## CHALLENGE:
Can you copy the listing from the line containing "248x176 pixels. How" down to the line containing "click(50, 584)", increasing every coordinate in the answers by 100 and keeping all other lines unchanged?
## BEGIN GIVEN RECORDS
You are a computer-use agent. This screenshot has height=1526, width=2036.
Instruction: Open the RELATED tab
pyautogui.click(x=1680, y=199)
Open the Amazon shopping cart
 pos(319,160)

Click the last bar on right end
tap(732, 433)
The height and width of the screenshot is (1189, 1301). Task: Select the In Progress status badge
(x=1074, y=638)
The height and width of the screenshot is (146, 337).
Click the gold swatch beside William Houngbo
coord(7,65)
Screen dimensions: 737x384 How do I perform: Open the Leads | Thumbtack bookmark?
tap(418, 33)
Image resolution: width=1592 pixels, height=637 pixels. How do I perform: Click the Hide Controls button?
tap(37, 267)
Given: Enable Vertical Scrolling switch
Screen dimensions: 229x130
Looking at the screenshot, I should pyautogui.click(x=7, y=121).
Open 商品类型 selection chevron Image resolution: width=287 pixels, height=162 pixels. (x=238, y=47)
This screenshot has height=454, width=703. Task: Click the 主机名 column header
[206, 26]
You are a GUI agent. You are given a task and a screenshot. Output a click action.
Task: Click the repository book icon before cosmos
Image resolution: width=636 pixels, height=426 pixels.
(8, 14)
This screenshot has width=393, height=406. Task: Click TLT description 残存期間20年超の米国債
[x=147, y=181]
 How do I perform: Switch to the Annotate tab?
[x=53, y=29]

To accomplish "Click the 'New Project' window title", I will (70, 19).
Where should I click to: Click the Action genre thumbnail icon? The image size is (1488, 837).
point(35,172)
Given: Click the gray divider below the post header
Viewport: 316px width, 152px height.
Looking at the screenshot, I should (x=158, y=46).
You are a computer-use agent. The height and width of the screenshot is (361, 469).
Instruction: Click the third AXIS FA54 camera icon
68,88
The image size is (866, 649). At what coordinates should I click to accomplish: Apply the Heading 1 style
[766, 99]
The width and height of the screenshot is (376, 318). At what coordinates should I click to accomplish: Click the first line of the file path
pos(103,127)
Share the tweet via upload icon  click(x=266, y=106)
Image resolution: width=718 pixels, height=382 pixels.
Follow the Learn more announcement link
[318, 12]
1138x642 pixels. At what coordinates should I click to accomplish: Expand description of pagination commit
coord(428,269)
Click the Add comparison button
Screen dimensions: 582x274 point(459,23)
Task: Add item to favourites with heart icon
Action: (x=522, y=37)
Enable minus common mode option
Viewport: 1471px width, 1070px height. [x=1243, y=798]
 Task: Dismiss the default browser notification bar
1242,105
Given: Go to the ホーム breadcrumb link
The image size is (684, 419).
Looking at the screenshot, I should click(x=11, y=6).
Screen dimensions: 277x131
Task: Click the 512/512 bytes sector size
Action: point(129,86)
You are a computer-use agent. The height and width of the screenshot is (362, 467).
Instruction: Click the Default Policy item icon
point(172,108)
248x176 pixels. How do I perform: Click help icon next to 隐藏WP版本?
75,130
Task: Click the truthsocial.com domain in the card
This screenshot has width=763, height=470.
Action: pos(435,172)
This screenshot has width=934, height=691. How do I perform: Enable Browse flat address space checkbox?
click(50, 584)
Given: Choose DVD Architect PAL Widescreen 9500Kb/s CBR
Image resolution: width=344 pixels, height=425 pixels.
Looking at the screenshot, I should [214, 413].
## END GIVEN RECORDS
## EXERCISE RESPONSE:
248x176 pixels. How do I perform: Click help icon next to 隐藏WP版本?
175,230
Task: Click the truthsocial.com domain in the card
This screenshot has width=763, height=470.
Action: pos(535,272)
This screenshot has width=934, height=691. How do I perform: Enable Browse flat address space checkbox?
click(150, 684)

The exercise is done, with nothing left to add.